**Tasks for this exercise:**
**A)** Can you repeat the part of the passage on why projects start that opens with the words containing "It’s possible that" and closes with "for new projects.", switching "customer demands" to "market pressure"?
**B)** What key reasons for creating a project does the passage on why projects start list?
**C)** In the passage on why projects start, why did the company in the technological advance example migrate its data-warehouse project to Big-data technology?

**Text segment:**

It’s possible that a product requires a change due to customer demands, or the current technology update drives the organization to decommission an old system and roll out a new one, alternatively, a start-up becomes a project in itself in the beginning. We could list out a series of examples of why a project starts, but in most scenarios we’ll find one thing common; Business drives the need for new projects.
What is a Project?
By the definition of a project as stated in the guide for project management PMBOK, 5th edition, a project is a temporary endeavor undertaken to create a unique product, service or result. (Std. Def.)
A project is temporary, which means it has a beginning and an end. A project creates unique results. A need for a project could be of internal or external influence in nature. As per the guide to project management PMBOK 5th edition, some key reasons why a project is created are listed below:
- Organizational need – Sometimes organizations have a problem to solve which gives rise to the initiation of a new project. It can also be termed as Business Need. It is alternatively also a strategic opportunity for the company to grow. Most often these projects solve problems internal to the organization. For e.g. If the company has grown in terms of employees, it may want to transition from a manual HR set-up, to an automated HR system.
- Market Demand – Those projects that a company takes up due to its high market presence in the current stream. This is also external influence to which the organization responds by tapping the opportunity. For e.g., the digital marketing agency decides to launch a new portfolio in E-Commerce due to the booming market of online shopping and e-commerce industry.
- Customer Request – Sometimes the need for a new project arises due to a change request in your product or the users of the product requested some new feature during a survey taken by the organization. For e.g. a banking product being run by a company in Financial technology received a request from the bank to increase the security of product by introducing one more line of verification while the transactions happen online.
- Technological Advance – As the name suggests, this requirement is totally based on the requirement of a company to progress itself with technology. In today’s times of dynamic technology trends the organizations need to be competitive enough to adopt new technologies every few years to keep up with the pace of the market. For e.g. when a company realizes that its user base has increased drastically over the few years, it initiated a project to migrate its data-warehouse project to Big-data technology for more flexibility, more storage and versatility in storing different types of data in one data-lake.
- Legal Requirements – Another external influence that causes an organization to initiate a project that becomes necessary to be carried out due to its legal implications. These kinds of projects are a response to compliance, regulatory or legal issues. For e.g. a company in construction while starting a new project ignored the government compliance policy on leaving a measured amount of space for sewage. Due to the legal constraint, they had to revisit their architecture to initiate a new project in design.
- Ecological impacts – Some companies make sure to follow the environmental safety sincerely. When they initiate a project they keep in mind its ecological impact and work around it to ensure that our environment is not harmed in any way. For e.g. XYZ corporation launched its ‘Go Green’ campaign and to ensure its employees took it seriously, they initiated a new project to go paperless and therefore decided to move all the company’s records and documentation to an organized data center and set-up a centralized server to access it.

**Dataset content:**

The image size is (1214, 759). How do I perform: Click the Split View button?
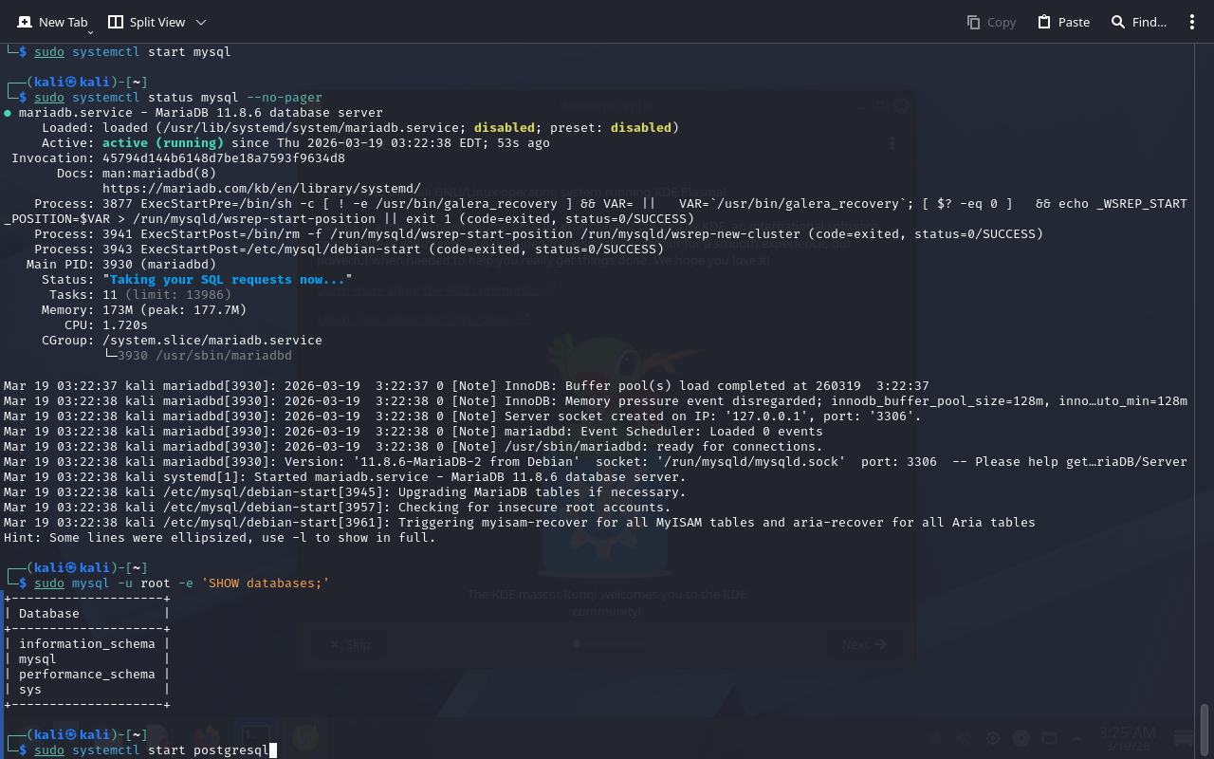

**Answers:**
**A)**
It’s possible that a product requires a change due to market pressure, or the current technology update drives the organization to decommission an old system and roll out a new one, alternatively, a start-up becomes a project in itself in the beginning. We could list out a series of examples of why a project starts, but in most scenarios we’ll find one thing common; Business drives the need for new projects.

**B)**
- Organizational need
- Market Demand
- Customer Request
- Technological Advance
- Legal Requirements
- Ecological impacts

**C)** The company realized that its user base had increased drastically over the last few years. It moved to Big-data technology for more flexibility, more storage, and versatility in storing different types of data in one data-lake.